We're going to focus now on yesterday's mass shooting here in Washington, but through the lens of the presidency. Massacres like that one have become remarkably commonplace during President Obama's time in office. NPR's Ari Shapiro reports on how these events have shaped the president and his policies on guns.

ARI SHAPIRO, BYLINE: When President Obama spoke about yesterday's killing at Navy Yard, he described it as...

PRESIDENT BARACK OBAMA: Yet another mass shooting.

SHAPIRO: "Yet another" - those two words spoke volumes. In 2009, a shooter killed 13 people at an Army base in Texas.

BARACK OBAMA: These Americans did not die on a foreign field of battle. They were killed here, on American soil.

SHAPIRO: In 2011, a gunman in Tucson, Ariz., severely injured Congresswoman Gabrielle Giffords, and killed six others.


BARACK OBAMA: Our hearts are broken by their sudden passing.

SHAPIRO: In 2012, both presidential candidates suspended campaigning to mark a mass shooting in Aurora, Colo., that killed 12.


BARACK OBAMA: Life is very fragile. Our time here is limited, and it is precious.

SHAPIRO: In his first term, these events shaped the president's schedule but not his policy agenda. In 2009, Obama signed a bill letting people carry loaded guns in most national parks. In 2010, the Brady Center to Prevent Gun Violence gave Obama straight Fs on its report card. In mid-2012, the website PolitiFact wrote: We couldn't find a word about gun policies on Obama's re-election website.

Everything changed at the end of last year. On Dec. 14th in Newtown, Conn., a gunman killed 26 people, most of them elementary school students. Obama spoke to NBC's "Meet the Press" two weeks later.


BARACK OBAMA: You know, that was the worst day of my presidency. And it's not something that I want to see repeated.

SHAPIRO: He promised to put the full weight of his office behind pursuing a new gun law - and he did. This issue he had not campaigned on suddenly became his top priority. Even first lady Michelle Obama gave a rare political speech in her hometown of Chicago. She remembered 15-year-old Hadiya Pendleton, who was killed by a stray bullet a week after performing at Obama's inauguration.


MICHELLE OBAMA: We read that story day after day, month after month, year after year in this city, and around this country.

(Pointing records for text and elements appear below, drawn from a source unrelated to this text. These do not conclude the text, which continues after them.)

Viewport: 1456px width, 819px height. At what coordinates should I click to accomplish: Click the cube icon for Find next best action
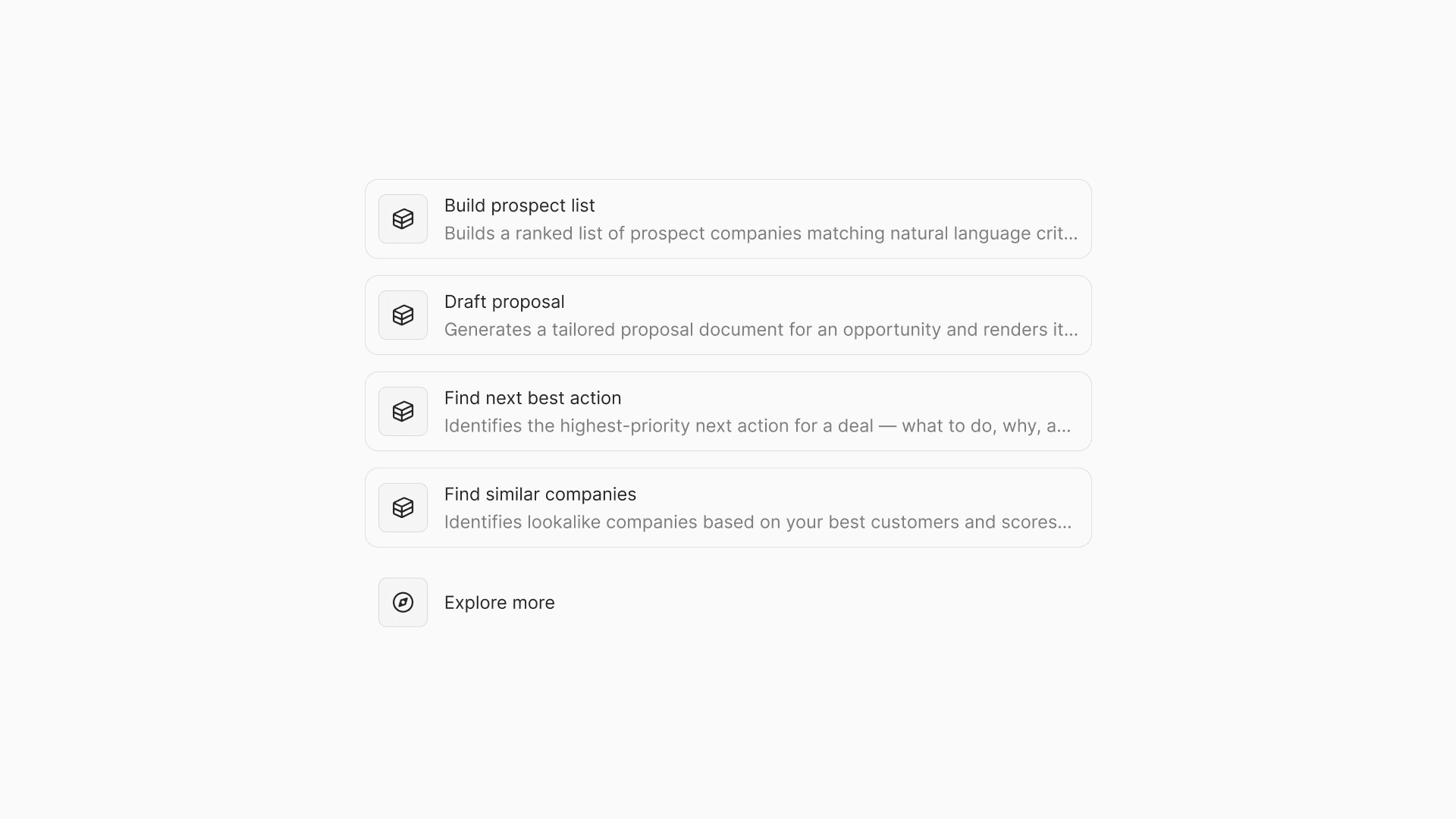(x=403, y=412)
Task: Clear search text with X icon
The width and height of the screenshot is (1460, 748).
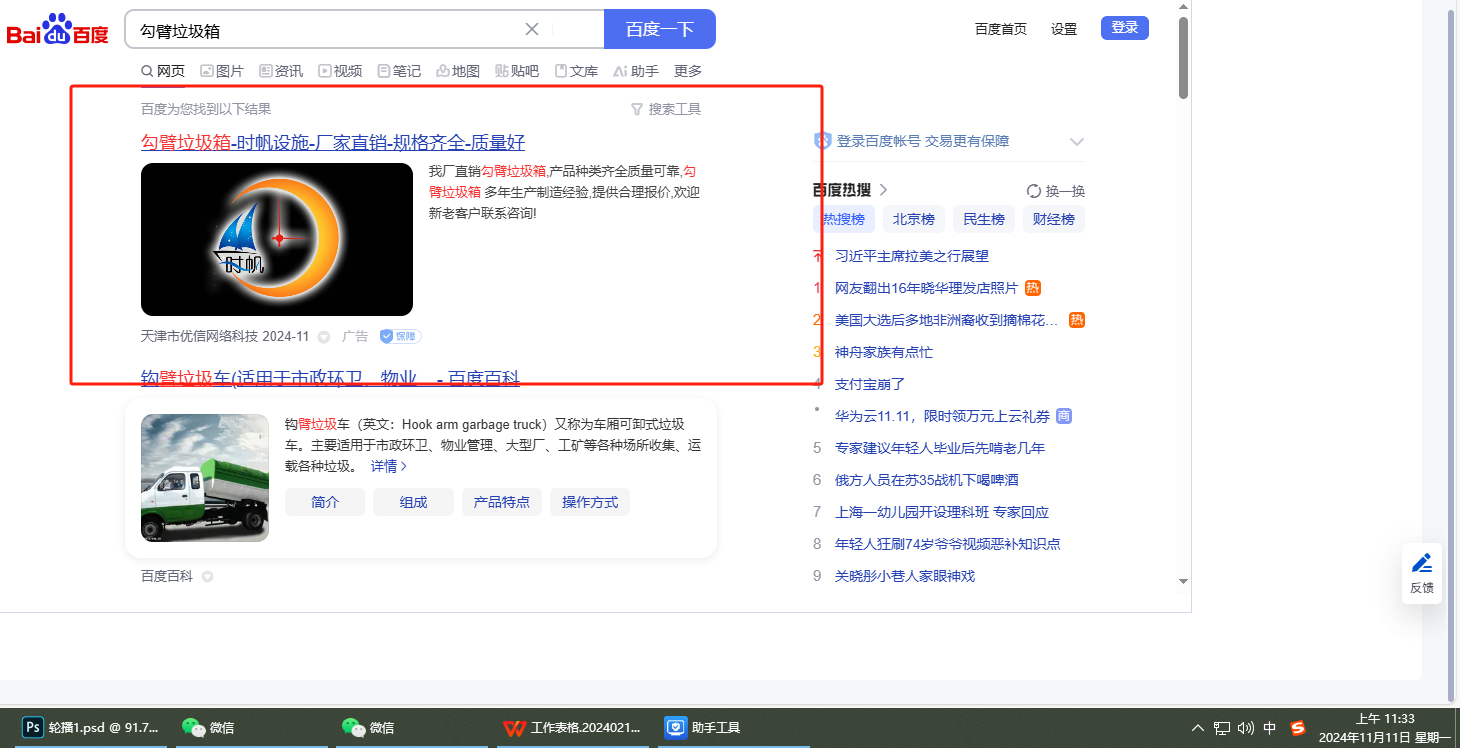Action: point(532,29)
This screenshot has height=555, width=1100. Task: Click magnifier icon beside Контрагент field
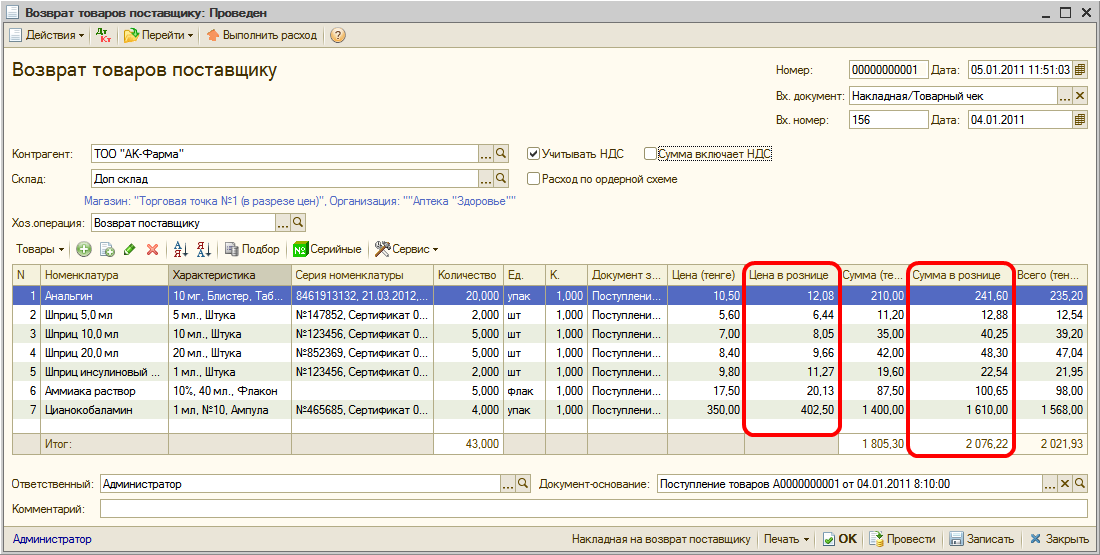point(502,154)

SHAPIRO: That week, the Senate began to debate a bipartisan gun bill to expand background checks. It was far more modest than what Obama wanted, but the bill had overwhelming public support. Still, it only got 54 votes in the Senate - a majority, but not enough to overcome a filibuster.

President Obama was furious. He stepped into the White House Rose Garden with the families of Newtown victims and raged against Washington, Congress and lobbyists.


BARACK OBAMA: The gun lobby and its allies willfully lied about the bill.

SHAPIRO: On that day, he promised to keep fighting. And a couple of months later, Vice President Biden said he was getting phone calls from senators who wanted to change their vote. But President Obama more or less stopped talking publicly about guns. And last week, Colorado voters recalled two Democratic state lawmakers who supported gun control measures, replacing them with Republicans who support broader gun rights.

Then came yesterday's shooting at Navy Yard. President Obama did not mention gun legislation in his remarks. Instead, he paid tribute to the victims and their families.

BARACK OBAMA: And they know the dangers of serving abroad. But today, they faced the unimaginable violence that they wouldn't have expected here at home.

SHAPIRO: The White House appears reluctant to restart this debate. When spokesman Jay Carney was repeatedly asked about the president's plans for gun legislation, Carney answered that Obama's position on the issue has not changed.

Ari Shapiro, NPR News, the White House.